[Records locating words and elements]
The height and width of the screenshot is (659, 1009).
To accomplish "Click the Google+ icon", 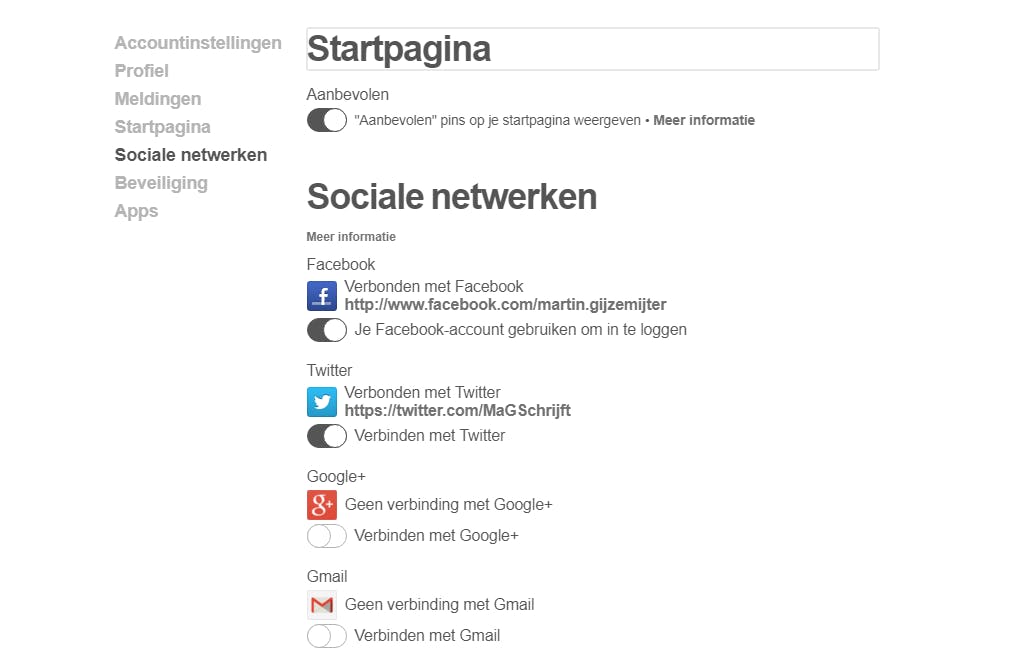I will 321,504.
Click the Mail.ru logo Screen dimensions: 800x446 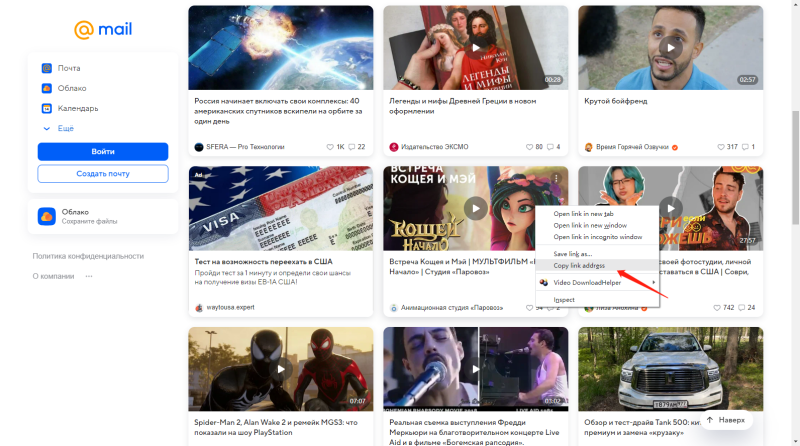click(103, 29)

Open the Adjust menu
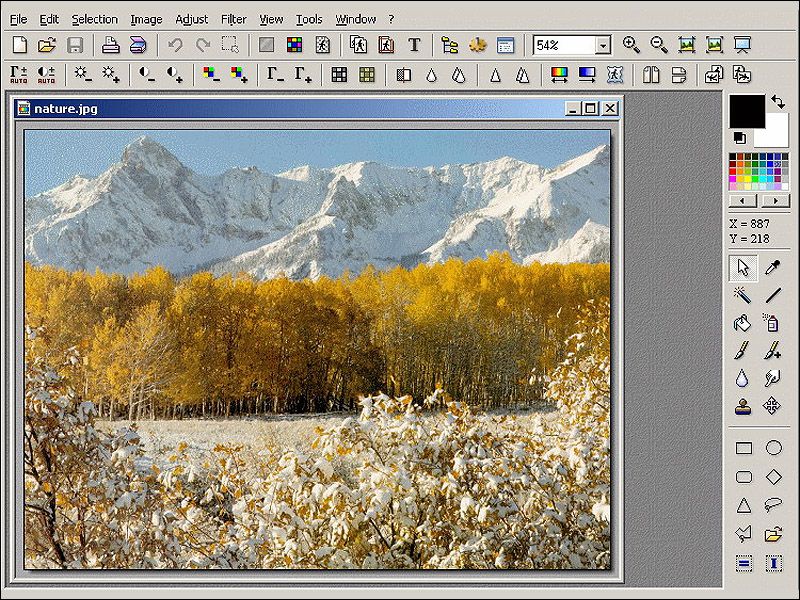(x=191, y=19)
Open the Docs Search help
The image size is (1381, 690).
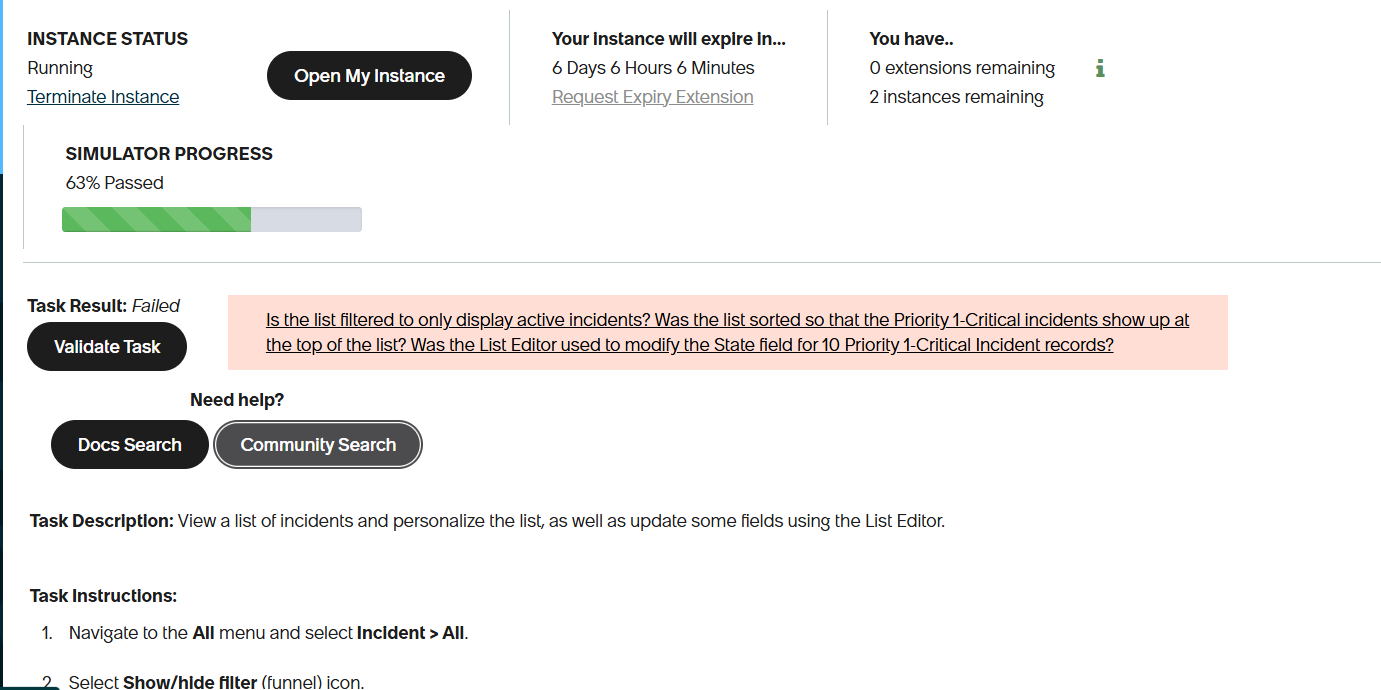(x=130, y=445)
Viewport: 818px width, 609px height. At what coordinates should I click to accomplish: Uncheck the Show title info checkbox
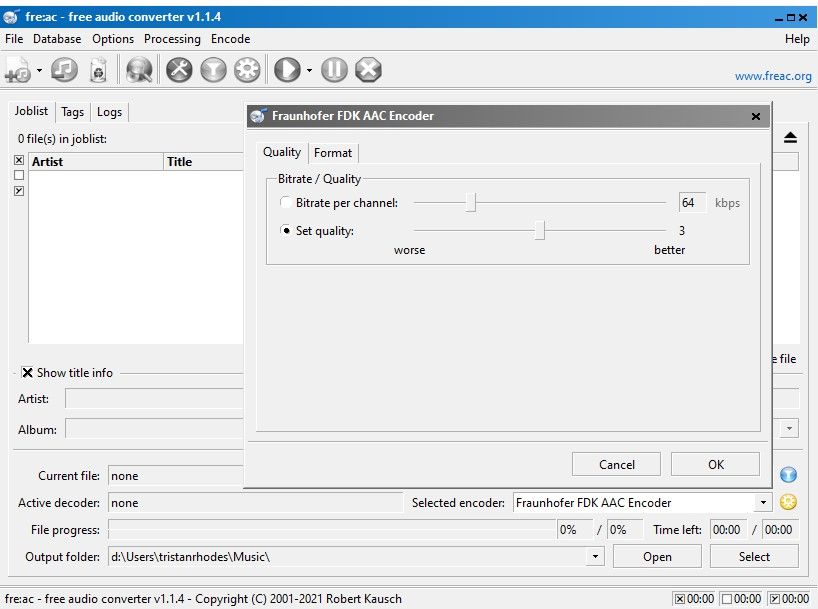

PROBLEM: Show each line above that contains the string "Open".

OUTPUT:
Open the Adjust menu
Open the Docs Search help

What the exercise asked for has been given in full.